The court warned a "very difficult situation" will emerge if proselytisation through deception, allurement and intimidation is not stopped.
"The issue with respect to the alleged conversion of religion, if it is found to be correct and true, is a very serious issue which may ultimately affect the security of the nation as well as the freedom of religion and conscience of the citizens.
"Therefore, it is better that the Union government may make their stand clear and file counter on what steps can be taken by Union and/or others to curb such forced conversion maybe by force, allurement or fraudulent means," a bench of Justices M R Shah and Hima Kohli said.
The court asked Solicitor General Tushar Mehta to enumerate measures to curb the practice.
"This is a very serious matter. Sincere efforts are to be made by the Centre to stop forced conversions. Otherwise very difficult situation will come. Tell us what action do you propose....You have to step in," the bench observed.

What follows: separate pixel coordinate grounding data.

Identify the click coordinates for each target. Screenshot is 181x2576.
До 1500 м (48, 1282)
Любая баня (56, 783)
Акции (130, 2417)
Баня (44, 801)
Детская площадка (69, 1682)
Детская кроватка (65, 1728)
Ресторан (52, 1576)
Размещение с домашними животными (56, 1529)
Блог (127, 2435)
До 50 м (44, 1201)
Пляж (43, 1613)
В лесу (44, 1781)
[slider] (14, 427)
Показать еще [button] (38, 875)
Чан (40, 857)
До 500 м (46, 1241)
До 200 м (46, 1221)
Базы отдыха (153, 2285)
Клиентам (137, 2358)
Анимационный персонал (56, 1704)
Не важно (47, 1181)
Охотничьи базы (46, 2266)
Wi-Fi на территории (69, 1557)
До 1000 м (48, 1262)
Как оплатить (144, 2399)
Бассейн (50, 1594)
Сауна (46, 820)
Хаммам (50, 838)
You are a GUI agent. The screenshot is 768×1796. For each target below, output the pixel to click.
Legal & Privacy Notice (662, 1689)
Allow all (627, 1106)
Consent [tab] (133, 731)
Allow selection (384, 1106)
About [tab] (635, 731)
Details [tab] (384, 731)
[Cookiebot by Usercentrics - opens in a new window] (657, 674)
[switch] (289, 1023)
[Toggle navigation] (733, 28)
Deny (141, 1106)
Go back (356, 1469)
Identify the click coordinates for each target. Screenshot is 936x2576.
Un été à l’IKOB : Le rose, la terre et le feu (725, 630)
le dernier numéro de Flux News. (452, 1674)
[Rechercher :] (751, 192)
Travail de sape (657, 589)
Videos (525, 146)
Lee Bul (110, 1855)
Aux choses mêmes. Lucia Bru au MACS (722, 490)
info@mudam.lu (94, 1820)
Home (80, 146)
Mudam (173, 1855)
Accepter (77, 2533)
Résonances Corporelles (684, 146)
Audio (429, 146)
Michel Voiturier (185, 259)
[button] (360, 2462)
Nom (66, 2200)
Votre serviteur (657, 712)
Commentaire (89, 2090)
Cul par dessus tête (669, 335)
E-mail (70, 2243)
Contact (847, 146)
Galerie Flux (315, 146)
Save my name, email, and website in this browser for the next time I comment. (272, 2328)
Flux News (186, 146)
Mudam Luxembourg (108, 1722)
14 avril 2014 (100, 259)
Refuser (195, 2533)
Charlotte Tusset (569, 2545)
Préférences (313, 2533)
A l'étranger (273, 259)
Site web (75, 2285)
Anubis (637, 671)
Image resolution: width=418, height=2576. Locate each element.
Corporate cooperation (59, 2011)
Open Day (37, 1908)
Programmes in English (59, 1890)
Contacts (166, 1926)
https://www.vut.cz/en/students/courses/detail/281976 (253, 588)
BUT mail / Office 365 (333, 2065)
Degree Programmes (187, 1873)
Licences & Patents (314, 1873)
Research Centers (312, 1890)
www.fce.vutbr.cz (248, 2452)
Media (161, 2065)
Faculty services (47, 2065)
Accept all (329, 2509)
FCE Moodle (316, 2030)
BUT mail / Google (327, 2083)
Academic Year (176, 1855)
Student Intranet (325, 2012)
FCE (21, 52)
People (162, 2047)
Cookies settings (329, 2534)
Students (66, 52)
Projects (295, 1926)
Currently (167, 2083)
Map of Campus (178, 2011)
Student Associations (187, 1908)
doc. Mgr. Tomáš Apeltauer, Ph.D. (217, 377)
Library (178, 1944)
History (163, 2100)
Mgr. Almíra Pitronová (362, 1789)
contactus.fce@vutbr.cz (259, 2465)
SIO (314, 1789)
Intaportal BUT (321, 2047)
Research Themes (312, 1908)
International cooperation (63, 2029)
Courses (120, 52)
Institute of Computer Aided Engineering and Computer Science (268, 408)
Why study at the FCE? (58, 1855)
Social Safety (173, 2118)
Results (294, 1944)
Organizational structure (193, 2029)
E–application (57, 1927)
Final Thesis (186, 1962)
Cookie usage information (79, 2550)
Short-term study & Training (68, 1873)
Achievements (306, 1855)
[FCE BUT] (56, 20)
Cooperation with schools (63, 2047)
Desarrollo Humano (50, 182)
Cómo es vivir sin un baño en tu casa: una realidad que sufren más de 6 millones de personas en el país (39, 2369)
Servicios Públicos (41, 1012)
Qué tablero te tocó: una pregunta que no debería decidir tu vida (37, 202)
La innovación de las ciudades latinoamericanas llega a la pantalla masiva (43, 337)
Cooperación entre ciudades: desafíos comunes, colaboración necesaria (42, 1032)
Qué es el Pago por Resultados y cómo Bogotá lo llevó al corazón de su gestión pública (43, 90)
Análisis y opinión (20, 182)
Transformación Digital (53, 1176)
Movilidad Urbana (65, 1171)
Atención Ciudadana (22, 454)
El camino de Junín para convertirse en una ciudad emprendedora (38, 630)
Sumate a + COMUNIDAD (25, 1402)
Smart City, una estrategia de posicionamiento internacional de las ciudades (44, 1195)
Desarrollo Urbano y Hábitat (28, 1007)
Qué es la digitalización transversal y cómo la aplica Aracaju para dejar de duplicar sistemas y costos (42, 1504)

Mehta submitted before the top court that the issue was debated even in the Constituent Assembly.
"There were two Acts. One was by the Odisha government and other one by Madhya Pradesh dealing with regulation of any forcible conversion by deceit, falsehood or fraud, money. These issues came before this court for consideration and the top court upheld the validity," Mehta said.
The solicitor general said forced religious conversions are rampant in tribal areas.
Many a time the victims are not aware they are the subject matter of criminal offence and would say they are being helped, Mehta said.
The top court observed there may be freedom of religion but there cannot be freedom of religion by forced conversion.
It granted time till November 22, 2022 to the Centre to file its response on the issue and posted the matter for hearing on November 28.
The apex court was hearing a plea filed by advocate Ashwini Kumar Upadhyay seeking direction to the Centre and states to take stringent steps to control fraudulent religious conversion by "intimidation, threatening, deceivingly luring through gifts and monetary benefits".
The top court had on September 23 sought responses from the Centre and others to the plea.
Upadhyay submitted in his plea that forced religious conversion is a nationwide problem which needs to be tackled immediately.
"The injury caused to the citizens is extremely large because there is not even one district which is free of religious conversion by 'hook and crook'," the plea submitted.
"Incidents are reported every week throughout the country where conversion is done by intimidating, threatening, deceivingly luring through gifts and monetary benefits and also by using black magic, superstition, miracles but Centre and States have not taken stringent steps to stop this menace," said the plea filed through advocate Ashwani Kumar Dubey.
The plea has also sought directions to the Law Commission of India to prepare a report as well as a Bill to control religious conversion by intimidation and through monetary benefits.